Four Ways to Savor the Act of Eating

Life is busy—filled with gadgets and tasks and calendars. Yet, no matter what else you're doing, you are called to honor the needs of your animal body a few times each day. You’re invited to connect with nature through eating.

No matter how sleek and modern your life, your place within the web is indisputable. Teaching a mindful eating workshop at Kripalu recently, I was moved hearing guests describe the shift from viewing eating as another task to check off their list to experiencing it as a relationship to enjoy. They spoke about how that shift happens as they remind themselves to relax, slow down, and breathe.

I love that in this era of cutting-edge nutritional science, the tenets of Ayurveda, traditional Chinese medicine, and other ancient, nature-based systems seem prescient. Modern science is rediscovering what the yogis knew all along: Eating balanced meals in a calm environment, with gratitude, creates heath and healing. This simple recipe can take us far in addressing much of what ails us now.

If you feel a little disconnected from nature, please know that it’s right there waiting for you. All you need to do is remind yourself to participate. Here are four practices that can serve as reminders.

1. Say grace.

Grace helps us pause and take stock before diving into our meal. As we say grace—each in our own way—we take in the meal, breathe, and relax. In the yogic tradition, there are many mantras to bless meals and express gratitude for the profound connection of nature and life that food offers.

2. Eat your largest meal in the middle of the day (and take a break from nighttime eating).

For centuries, Ayurvedic practitioners have been recommending that we eat the largest meal of the day at noontime. Recent findings on the circadian nature of our gut microflora (the bacterial life in our lower intestines) confirm this practice, suggesting that these little gene-filled bugs—responsible for immunity and other crucial aspects of health—are more active during the day than at night. So, you digest differently at midday than at midnight, and eating your largest meal at midday will likely support your digestion and energy level.

If your schedule interferes with the time it takes to eat and digest a larger meal at midday, consider making smaller changes that can start to bring your timing into a more day-centric pattern. For example, if I’m teaching an afternoon class at Kripalu, I don’t feel comfortable eating a big lunch, so I have a slightly larger breakfast or an earlier dinner after class.

3. Keep an eye out for genetic nutritional testing.

Nutritional science is undergoing (yet another) transformation: Genetic nutrition is here. Tests are now available to tell you the range of macronutrients (carbohydrates, fat, protein) that works best for you, and the likelihood of your tolerating gluten, dairy, caffeine, or alcohol. We can now find the kinks in your genetic code that short-circuit smooth metabolic pathways for a variety of nutrients, making you require more or different forms of a nutrient or food.
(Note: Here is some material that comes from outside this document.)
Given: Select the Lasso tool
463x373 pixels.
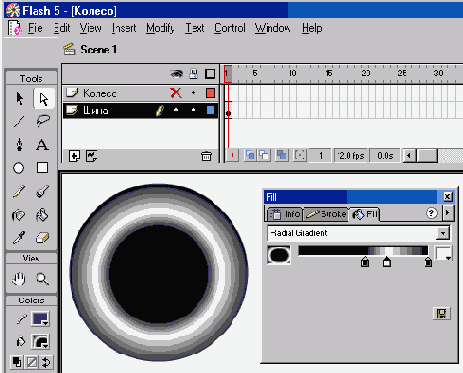Looking at the screenshot, I should [x=43, y=121].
“Genes are a mirror of who you are, and direct how you respond to food,” says genetic dietitian Amanda Archibald. “Your genes do not subscribe to theories about paleo or keto or any other dietary perspective other than the one that is unique to you.”

Genetic testing for nutrition is still young, so the validity of many of these tests is still under review, and insurance reimbursement can be iffy. And there are legal and other considerations with genetic testing: For example, some life insurance policies state that if you get genetic testing, they want a copy, too. Do the research on the implications before jumping in. Over time, and hopefully fairly quickly, these issues will be worked out.

4. Bring mindfulness to the table.

When you slow down and take a moment to eat with your senses, you automatically open the reconnection channel with nature. Can you take a few breaths before your next bite to admire the color and beauty of your food? Note the blush of the apple or the vibrancy of the greens. Take a few breaths to witness the life carried in the plant or animal. Breathe, relax, and honor.

Slow down and notice how it feels to bring this gift of the earth—this one bite—more deeply into your internal universe. Notice how this one bite is propelled by the muscular wave of peristalsis down your esophagus toward your belly. Notice how your body receives it.

Annie B. Kay, MS, RDN, E-RYT 500, C-IAYT, is an author, nutritionist, Kripalu faculty member, and important voice in whole-foods nutrition and yoga.